* _EXTRACTED TEXT_:
• • •

The study found moderate to severe valve problems in more than 23% of the patients receiving Permax compared to less than 6% of the patients in the comparison group.
The second study found that Permax users were five to seven times more likely to have leaky heart valves than patients taking other types of Parkinson's drugs, and patients taking the highest doses of Permax had a 37 times greater risk of valve damage. In this study, Dr Rene Schade and colleagues in Berlin and Montreal reviewed records from over 11,400 patients with Parkinson's disease in the UK.
"This is not a rare side effect," says Dr Bryan Roth, a pharmacology professor at the University of North Carolina, who wrote an editorial accompanying the reports in the NEJM. "That's an extraordinarily high incidence," he warns. "That makes this a serious problem."
Experts note that there are no medications that can be used to reverse valve damage and replacement surgery is the only solution.
Dr Roth published a paper several years ago warning that Permax appeared to trigger the same heart valve problems as the Fen-Phen combination of the drugs, Pondimin and Redux, which were pulled off the market in 1997, after they were linked to valve disease.
The findings of the new Permax studies could potentially represent a public health crisis. The drugs, available in generic form from a variety of producers, "have been around a long time, and a large number of people have potentially been exposed to them," said Dr Michael Okun, medical director of the National Parkinson Foundation, in the January 4, 2007 LA Times.
Permax came on the market in the US about 14 years ago, and an estimated half million people had already taken the drug by the time its maker, Eli Lilly, added valve damage to the side effects listed on the labeling in late 2003. The warning included the statement: "Some patients have required valve replacement, and deaths have been reported," but at the same time, Lilly claimed that the problem only occurred in five out of every 100,000 Permax users.
The drug is now marketed in the US by Valeant Pharmaceuticals.

• • •

[Collected data entries]
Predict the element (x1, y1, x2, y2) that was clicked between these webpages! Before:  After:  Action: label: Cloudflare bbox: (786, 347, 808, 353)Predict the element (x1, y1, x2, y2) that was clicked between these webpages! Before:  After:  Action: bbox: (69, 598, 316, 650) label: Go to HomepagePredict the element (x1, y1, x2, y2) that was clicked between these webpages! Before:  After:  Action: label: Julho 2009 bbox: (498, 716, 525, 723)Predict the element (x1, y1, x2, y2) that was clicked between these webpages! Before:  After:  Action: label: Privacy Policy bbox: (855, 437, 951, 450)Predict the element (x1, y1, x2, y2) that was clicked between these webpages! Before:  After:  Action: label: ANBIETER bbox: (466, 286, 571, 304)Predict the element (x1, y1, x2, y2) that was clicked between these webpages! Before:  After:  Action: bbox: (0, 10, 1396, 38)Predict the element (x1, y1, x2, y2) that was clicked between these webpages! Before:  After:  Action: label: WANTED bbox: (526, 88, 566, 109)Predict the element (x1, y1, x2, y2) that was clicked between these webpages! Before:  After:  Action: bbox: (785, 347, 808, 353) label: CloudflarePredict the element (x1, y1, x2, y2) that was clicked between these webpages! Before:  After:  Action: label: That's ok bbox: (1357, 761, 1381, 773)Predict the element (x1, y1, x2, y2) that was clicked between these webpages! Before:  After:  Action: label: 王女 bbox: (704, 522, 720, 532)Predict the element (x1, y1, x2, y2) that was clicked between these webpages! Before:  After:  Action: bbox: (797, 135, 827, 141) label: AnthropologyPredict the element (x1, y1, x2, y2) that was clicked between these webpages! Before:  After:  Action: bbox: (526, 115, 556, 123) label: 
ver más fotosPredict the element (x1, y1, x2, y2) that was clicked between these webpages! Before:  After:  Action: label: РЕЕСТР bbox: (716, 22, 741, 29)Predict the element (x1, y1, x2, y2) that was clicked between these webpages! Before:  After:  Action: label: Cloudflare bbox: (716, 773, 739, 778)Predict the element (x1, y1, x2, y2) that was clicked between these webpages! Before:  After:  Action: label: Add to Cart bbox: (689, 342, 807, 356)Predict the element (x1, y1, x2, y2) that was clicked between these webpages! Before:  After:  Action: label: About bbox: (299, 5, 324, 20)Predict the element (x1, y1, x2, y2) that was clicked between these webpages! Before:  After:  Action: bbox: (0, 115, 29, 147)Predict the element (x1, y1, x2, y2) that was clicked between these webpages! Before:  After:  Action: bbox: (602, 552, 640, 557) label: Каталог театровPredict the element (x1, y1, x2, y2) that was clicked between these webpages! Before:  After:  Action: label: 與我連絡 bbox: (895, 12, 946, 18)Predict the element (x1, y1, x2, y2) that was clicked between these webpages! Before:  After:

• • •

* _TASK ITEM 1_: Summarize the excerpt on Permax and heart valve damage in two sentences.
* _TASK ITEM 2_: Please go on with the excerpt on Permax and heart valve damage, picking up after its last sentence.
The material plays no part in this.

* _EXERCISE RESULT 1_: Two studies found that Permax users had far higher rates of heart valve damage than patients in comparison groups, with those on the highest doses facing a 37 times greater risk, and experts note that replacement surgery is the only solution for such damage. An estimated half million people had already taken the drug by the time Eli Lilly added valve damage to its labeling in late 2003, yet the company claimed the problem occurred in only five of every 100,000 users.

* _EXERCISE RESULT 2_:
Heart valve damage is an extremely serious medical condition that is both life-threatening and costly to treat. During valve replacement surgery, the breastbone is divided, the heart is stopped, and blood is sent through a heart-lung machine. Because the heart or aorta must be opened, it requires open heart surgery, according to the Texas Heart Institute.
The two kinds of valves used for replacement surgery are mechanical valves made from materials such as plastic or metal, and biological valves made from animal tissue or human tissue from a donated heart.
Mechanical valves are stronger and last longer but because blood tends to stick to them and create blood clots, patients need to take blood-thinning drugs for the rest of their lives. And because these medicines increase the risk of bleeding within the body, patients must always wear a medical alert bracelet so medical professionals will know they are taking a blood-thinning medication.
Patients with biological valves usually do not have to take blood-thinning drugs but because the valves are not as strong as mechanical valves patients may need have the valve replaced every 10 years.
Following surgery, a patient can expect to stay in the hospital for about a week, including at least 1 to 3 days in the Intensive Care Unit, the Texas Institute says. Patients with an office job, can usually go back to work in 4 to 6 weeks but those with more physically demanding jobs may need to be off work longer.
In addition to switching to another drug to treat Parkinson's disease, medical experts are advising all Permax patients to undergo testing to check for heart valve damage.